> [Your task]: Return the count of lines in the following records that include "score", and nothing more.

:: Records to process ::

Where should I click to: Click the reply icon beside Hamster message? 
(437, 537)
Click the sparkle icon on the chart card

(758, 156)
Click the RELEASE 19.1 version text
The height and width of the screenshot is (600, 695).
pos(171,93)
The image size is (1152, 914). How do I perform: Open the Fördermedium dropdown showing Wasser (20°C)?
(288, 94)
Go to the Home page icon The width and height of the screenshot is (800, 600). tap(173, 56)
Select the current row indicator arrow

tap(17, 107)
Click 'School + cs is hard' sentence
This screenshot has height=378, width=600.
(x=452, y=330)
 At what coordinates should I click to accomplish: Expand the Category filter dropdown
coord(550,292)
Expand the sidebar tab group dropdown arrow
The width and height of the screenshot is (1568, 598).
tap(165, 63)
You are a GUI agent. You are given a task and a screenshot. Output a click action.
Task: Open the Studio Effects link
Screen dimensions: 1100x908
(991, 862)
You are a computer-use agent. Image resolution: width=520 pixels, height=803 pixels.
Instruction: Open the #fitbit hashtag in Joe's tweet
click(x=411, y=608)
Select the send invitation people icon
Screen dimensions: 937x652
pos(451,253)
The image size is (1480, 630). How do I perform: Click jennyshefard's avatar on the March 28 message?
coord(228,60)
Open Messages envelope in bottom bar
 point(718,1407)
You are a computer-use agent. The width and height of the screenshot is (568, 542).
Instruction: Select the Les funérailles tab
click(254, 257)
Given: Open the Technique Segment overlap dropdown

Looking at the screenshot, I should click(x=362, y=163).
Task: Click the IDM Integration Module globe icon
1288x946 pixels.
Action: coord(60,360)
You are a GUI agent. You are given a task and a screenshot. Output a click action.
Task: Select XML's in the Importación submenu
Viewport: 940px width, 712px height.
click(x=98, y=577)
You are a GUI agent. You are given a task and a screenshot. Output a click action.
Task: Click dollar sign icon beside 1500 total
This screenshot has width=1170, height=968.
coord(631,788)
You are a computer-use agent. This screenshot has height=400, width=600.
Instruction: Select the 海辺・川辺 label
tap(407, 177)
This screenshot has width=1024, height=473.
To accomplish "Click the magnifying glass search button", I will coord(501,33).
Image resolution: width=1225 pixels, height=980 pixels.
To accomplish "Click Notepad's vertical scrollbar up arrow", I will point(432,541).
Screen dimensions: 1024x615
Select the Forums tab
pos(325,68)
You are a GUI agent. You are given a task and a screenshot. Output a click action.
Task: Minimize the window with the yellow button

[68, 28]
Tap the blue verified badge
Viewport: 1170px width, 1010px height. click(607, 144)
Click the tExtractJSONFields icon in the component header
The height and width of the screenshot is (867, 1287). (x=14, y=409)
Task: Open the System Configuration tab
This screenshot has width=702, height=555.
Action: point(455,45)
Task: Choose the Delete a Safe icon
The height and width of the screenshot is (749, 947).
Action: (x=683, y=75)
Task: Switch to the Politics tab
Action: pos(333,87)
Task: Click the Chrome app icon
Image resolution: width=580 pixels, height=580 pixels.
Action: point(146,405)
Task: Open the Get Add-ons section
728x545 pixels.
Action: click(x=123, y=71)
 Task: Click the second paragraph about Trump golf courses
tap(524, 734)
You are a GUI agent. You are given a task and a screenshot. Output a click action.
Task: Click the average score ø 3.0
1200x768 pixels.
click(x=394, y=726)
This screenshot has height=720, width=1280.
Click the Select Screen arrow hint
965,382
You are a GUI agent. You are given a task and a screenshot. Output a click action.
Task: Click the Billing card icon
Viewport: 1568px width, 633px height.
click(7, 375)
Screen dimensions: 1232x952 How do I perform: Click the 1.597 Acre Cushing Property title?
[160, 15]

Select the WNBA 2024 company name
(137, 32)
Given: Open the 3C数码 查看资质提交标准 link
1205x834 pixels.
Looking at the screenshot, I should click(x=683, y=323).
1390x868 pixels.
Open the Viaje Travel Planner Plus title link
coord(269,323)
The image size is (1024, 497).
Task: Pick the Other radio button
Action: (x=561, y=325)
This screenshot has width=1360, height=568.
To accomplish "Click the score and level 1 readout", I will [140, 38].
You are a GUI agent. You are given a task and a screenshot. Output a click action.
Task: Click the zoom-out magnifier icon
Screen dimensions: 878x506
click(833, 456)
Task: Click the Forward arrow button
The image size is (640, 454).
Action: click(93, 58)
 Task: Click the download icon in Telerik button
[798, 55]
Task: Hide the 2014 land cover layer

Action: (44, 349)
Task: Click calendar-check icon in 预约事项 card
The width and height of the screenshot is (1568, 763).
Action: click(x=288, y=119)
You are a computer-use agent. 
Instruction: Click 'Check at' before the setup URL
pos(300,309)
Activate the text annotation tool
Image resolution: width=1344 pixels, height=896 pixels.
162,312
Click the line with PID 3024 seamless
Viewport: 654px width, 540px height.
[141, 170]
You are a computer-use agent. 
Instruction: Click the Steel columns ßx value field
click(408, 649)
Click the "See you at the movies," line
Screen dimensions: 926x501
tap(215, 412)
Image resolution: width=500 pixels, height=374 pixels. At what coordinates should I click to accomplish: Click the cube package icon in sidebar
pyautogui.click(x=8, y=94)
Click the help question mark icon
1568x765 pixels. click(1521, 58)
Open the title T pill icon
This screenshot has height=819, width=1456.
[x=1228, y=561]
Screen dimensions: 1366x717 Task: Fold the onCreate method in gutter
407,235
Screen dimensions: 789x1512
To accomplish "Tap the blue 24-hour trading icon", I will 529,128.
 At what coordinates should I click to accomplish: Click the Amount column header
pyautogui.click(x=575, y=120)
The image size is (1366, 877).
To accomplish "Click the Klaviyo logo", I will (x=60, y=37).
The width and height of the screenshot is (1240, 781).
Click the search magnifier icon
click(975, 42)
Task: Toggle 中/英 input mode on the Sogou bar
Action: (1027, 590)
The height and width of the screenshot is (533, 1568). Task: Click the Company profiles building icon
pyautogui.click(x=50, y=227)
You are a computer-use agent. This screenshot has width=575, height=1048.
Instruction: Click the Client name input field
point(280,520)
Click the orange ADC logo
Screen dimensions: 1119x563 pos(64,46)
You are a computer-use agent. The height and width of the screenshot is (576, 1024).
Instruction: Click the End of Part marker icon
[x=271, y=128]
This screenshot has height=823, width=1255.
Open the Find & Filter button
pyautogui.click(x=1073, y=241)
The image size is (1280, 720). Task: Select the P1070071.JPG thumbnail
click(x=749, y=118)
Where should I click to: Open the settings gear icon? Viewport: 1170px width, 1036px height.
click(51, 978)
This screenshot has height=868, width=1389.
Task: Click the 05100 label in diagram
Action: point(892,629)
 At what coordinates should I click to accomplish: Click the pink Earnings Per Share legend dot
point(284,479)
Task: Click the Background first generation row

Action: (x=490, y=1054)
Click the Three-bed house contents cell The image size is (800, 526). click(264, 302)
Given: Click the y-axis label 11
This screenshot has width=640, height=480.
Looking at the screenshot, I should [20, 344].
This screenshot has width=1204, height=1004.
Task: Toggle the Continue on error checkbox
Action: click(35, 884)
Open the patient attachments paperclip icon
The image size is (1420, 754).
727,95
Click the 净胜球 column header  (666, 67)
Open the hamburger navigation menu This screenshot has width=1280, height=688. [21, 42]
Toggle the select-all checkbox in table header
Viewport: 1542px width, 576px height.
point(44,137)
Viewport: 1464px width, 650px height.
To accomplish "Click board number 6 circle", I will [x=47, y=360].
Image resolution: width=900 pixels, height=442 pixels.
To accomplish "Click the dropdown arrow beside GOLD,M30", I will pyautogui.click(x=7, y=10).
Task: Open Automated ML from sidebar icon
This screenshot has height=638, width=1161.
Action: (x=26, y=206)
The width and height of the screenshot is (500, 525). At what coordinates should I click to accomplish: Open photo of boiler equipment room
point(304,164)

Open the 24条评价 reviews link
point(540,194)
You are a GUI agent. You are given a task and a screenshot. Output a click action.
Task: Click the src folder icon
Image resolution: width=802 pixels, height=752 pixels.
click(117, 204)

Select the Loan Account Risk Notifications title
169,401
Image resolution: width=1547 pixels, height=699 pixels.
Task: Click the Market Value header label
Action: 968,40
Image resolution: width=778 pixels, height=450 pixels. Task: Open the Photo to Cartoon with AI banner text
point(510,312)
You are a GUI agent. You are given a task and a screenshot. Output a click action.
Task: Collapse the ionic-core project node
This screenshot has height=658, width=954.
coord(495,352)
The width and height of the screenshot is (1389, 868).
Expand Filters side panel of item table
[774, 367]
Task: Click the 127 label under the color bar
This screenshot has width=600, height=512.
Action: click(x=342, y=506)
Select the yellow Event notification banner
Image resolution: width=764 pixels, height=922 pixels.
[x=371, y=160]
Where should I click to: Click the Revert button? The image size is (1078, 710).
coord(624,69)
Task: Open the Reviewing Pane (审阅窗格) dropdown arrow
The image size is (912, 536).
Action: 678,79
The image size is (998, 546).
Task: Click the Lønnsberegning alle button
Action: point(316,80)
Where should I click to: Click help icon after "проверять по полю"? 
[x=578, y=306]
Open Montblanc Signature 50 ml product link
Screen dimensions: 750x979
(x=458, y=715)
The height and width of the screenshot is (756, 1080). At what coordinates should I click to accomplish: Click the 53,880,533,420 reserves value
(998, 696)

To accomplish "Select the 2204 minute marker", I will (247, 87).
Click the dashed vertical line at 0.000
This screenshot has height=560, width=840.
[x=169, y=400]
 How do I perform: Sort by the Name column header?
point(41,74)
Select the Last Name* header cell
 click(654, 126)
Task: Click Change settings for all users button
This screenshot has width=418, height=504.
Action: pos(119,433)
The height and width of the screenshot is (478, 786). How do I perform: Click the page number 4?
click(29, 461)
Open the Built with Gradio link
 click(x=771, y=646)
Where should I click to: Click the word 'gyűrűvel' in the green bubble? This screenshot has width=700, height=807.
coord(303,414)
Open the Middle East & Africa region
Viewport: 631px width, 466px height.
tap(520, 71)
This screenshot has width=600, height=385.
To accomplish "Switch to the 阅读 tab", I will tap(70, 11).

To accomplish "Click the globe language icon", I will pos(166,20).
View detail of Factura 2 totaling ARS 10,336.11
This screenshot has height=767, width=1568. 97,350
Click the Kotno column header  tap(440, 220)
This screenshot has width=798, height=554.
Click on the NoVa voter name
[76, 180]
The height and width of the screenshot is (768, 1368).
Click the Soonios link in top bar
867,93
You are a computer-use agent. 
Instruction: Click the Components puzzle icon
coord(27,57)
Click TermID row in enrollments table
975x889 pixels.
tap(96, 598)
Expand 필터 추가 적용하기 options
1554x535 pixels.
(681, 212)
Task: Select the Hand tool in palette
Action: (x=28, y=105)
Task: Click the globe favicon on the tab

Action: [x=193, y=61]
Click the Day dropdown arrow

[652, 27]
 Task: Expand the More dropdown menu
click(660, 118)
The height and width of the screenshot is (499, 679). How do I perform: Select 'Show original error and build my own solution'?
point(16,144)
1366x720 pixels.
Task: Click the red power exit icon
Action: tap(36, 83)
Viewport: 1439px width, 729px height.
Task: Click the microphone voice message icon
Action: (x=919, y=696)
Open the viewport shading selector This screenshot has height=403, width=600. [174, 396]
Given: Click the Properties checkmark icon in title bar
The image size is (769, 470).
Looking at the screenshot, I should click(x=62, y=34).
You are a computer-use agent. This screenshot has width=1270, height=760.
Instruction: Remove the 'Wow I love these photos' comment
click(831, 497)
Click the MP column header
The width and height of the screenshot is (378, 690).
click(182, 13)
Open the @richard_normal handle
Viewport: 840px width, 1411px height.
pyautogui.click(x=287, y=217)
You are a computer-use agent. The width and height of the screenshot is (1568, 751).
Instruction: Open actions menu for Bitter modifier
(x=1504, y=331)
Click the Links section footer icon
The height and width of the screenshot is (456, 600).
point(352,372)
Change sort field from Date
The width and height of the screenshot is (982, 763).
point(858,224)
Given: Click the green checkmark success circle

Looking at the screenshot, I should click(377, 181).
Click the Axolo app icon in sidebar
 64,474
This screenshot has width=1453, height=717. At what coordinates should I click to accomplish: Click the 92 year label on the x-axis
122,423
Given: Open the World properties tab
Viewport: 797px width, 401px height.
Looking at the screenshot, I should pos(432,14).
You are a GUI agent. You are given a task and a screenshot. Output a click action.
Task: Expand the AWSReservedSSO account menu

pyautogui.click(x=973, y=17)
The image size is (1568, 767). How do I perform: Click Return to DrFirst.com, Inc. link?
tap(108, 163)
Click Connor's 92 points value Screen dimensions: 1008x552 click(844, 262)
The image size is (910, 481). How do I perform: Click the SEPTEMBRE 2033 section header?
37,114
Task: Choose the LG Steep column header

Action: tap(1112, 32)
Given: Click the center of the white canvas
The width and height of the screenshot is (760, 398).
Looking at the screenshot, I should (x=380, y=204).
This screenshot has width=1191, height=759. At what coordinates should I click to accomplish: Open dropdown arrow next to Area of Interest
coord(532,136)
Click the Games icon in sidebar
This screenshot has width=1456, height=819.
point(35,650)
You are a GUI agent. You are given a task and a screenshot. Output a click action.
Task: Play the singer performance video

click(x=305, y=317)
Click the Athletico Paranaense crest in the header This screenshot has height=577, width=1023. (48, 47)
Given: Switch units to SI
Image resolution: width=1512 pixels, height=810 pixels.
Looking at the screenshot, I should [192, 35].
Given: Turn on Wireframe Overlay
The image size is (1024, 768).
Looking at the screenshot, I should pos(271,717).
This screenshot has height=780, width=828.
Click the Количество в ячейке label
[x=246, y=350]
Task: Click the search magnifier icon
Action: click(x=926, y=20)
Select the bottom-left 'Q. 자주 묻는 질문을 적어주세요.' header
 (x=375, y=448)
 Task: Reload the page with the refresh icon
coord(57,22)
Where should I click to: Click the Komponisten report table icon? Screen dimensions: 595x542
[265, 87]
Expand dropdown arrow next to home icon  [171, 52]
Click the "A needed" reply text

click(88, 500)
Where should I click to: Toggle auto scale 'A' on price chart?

:::

> [Your response]: 2